The request :: How many lines in the items below contain the string "Toggle", with case counting? Reply with the number alone.

BEGIN Entries shown

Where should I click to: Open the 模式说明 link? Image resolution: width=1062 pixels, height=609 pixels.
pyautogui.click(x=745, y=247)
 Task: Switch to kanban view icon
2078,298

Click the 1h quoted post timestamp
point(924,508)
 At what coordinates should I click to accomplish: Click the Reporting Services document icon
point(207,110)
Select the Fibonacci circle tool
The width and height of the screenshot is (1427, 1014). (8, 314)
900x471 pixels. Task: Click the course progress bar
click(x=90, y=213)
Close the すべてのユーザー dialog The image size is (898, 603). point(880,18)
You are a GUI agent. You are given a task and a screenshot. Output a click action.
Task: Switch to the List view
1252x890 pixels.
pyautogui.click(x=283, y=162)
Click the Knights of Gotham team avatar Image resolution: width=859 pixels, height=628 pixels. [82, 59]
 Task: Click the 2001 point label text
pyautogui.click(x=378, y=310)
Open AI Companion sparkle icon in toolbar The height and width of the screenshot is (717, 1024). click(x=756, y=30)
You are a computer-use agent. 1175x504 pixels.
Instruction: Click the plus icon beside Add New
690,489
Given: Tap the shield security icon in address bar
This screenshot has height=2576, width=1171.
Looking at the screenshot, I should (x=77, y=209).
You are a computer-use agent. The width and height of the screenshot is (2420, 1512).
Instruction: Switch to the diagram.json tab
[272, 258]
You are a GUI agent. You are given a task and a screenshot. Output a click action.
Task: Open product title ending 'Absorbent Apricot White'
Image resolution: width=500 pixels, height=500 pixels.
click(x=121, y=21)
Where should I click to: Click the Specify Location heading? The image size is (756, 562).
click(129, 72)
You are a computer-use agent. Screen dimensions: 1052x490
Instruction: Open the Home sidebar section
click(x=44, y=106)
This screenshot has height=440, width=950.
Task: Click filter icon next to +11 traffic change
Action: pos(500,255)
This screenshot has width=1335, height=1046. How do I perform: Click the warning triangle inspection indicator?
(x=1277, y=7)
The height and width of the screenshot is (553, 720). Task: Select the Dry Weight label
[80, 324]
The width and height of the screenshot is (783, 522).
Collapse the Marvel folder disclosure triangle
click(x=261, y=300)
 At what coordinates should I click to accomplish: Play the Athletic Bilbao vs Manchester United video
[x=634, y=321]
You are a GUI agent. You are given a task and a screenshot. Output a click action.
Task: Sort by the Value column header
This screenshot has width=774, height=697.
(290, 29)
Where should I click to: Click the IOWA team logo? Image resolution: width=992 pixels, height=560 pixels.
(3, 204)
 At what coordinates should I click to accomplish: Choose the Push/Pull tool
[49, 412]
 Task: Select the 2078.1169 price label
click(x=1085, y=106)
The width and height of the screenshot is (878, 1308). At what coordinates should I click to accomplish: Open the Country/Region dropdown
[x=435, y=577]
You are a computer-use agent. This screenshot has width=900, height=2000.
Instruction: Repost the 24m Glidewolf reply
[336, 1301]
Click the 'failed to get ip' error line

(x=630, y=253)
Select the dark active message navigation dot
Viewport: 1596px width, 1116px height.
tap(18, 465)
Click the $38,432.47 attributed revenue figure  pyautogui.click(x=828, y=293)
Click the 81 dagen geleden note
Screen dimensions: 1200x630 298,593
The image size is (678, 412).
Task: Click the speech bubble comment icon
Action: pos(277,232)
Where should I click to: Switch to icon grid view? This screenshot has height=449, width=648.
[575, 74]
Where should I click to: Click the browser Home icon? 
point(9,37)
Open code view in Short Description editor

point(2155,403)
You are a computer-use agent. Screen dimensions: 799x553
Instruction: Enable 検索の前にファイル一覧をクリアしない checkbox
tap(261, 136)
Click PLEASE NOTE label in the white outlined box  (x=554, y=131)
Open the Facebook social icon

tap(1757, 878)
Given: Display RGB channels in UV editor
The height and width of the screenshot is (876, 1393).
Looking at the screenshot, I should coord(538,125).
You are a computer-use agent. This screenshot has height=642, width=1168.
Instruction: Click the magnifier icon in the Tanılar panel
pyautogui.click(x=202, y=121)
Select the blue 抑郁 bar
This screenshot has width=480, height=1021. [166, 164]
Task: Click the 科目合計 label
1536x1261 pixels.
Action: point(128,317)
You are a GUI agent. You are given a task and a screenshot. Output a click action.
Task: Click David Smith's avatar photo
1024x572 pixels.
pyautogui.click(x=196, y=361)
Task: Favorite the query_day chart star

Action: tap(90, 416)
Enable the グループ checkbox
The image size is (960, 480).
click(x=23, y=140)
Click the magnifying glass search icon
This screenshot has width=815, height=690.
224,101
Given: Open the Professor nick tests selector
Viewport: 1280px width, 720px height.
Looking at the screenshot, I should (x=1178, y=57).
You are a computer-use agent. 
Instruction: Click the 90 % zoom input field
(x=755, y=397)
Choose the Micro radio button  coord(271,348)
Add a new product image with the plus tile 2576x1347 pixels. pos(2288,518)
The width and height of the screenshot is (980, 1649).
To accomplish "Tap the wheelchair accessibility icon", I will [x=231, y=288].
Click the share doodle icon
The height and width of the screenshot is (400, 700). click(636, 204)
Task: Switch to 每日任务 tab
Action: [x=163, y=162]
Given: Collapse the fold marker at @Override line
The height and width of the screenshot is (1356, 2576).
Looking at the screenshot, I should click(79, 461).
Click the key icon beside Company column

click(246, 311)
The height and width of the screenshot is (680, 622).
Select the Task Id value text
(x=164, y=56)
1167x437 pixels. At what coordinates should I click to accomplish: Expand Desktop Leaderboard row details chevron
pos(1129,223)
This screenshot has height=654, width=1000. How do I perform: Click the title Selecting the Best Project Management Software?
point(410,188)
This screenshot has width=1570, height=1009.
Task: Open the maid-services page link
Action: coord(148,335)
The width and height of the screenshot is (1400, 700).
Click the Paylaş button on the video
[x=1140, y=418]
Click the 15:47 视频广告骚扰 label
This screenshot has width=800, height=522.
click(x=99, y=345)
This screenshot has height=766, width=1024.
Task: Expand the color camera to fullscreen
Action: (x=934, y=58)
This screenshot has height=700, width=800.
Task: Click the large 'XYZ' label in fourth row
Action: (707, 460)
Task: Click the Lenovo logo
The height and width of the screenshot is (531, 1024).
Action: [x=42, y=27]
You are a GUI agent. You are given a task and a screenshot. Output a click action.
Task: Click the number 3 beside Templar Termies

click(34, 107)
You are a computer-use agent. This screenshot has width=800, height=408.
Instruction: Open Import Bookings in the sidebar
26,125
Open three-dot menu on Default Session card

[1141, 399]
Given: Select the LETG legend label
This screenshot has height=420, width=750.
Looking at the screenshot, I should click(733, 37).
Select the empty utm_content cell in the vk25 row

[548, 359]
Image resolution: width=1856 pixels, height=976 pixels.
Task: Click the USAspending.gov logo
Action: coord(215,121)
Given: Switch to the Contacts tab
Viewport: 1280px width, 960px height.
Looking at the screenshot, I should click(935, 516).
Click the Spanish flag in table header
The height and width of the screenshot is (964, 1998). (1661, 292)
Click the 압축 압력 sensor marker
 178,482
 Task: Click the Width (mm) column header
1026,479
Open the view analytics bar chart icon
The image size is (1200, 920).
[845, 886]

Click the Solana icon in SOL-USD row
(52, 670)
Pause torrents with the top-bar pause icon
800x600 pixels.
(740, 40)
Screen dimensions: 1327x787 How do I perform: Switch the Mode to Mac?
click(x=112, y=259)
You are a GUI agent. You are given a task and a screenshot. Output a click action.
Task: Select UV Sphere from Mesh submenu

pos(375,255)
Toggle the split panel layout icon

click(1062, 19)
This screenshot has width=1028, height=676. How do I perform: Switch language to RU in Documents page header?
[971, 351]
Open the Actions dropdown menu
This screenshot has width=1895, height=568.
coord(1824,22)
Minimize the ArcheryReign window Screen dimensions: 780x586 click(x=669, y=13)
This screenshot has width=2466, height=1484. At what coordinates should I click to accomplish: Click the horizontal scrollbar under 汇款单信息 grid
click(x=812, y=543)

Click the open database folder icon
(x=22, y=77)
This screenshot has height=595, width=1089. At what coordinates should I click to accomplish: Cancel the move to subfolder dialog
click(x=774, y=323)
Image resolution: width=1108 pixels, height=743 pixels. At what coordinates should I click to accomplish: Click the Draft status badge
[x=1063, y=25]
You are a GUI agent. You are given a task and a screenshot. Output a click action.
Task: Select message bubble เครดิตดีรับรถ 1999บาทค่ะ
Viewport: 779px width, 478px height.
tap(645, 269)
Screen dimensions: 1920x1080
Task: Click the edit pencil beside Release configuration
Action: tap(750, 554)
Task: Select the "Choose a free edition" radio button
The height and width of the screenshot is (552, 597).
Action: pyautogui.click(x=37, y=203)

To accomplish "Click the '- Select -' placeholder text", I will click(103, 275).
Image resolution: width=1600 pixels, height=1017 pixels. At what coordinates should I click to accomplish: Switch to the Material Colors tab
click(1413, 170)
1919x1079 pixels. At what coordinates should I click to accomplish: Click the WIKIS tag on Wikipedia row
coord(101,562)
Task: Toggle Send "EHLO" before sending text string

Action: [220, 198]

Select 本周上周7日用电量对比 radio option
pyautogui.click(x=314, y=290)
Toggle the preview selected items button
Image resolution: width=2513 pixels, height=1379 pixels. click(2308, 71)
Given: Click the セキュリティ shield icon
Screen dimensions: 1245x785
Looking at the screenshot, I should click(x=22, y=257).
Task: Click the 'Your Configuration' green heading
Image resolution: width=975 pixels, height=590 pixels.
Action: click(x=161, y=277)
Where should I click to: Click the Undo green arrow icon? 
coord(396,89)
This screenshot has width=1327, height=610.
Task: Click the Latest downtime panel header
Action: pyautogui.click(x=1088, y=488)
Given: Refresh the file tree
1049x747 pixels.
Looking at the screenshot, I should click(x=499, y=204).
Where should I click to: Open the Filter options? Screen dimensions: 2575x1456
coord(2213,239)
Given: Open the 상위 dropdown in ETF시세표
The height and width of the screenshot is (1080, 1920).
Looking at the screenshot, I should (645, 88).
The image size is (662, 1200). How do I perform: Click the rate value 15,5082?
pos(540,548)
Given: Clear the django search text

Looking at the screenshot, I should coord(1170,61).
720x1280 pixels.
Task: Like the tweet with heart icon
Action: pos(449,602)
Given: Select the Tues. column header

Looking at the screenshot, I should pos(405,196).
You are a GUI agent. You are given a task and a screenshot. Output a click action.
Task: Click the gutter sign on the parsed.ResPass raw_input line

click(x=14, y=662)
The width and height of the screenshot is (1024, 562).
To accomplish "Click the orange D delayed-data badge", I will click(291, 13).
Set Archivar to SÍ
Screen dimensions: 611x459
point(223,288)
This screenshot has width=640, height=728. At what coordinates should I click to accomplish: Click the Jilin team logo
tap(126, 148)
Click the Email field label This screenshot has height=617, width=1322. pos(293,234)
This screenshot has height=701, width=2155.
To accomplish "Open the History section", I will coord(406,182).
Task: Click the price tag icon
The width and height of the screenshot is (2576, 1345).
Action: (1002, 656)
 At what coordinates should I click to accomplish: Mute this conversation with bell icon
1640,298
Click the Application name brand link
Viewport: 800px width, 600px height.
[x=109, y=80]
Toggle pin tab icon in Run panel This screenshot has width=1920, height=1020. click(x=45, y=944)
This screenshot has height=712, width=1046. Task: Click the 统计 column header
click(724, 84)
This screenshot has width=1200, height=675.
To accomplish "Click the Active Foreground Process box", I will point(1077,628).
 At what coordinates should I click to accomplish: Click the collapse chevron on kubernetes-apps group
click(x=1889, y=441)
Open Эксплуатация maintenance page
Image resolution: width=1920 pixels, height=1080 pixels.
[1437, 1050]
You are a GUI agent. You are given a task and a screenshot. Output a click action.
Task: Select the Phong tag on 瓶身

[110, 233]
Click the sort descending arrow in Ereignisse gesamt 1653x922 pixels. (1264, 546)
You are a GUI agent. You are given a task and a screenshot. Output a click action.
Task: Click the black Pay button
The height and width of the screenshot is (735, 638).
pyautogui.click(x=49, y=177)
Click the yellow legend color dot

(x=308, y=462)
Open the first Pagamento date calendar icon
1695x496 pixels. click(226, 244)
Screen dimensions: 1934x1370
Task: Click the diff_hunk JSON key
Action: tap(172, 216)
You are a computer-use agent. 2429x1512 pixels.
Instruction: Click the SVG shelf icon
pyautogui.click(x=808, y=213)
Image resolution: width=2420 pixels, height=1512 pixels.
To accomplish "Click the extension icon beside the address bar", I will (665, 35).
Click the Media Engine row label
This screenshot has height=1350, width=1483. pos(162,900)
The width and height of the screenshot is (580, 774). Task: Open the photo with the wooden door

END Entries shown

Worked solution :: 4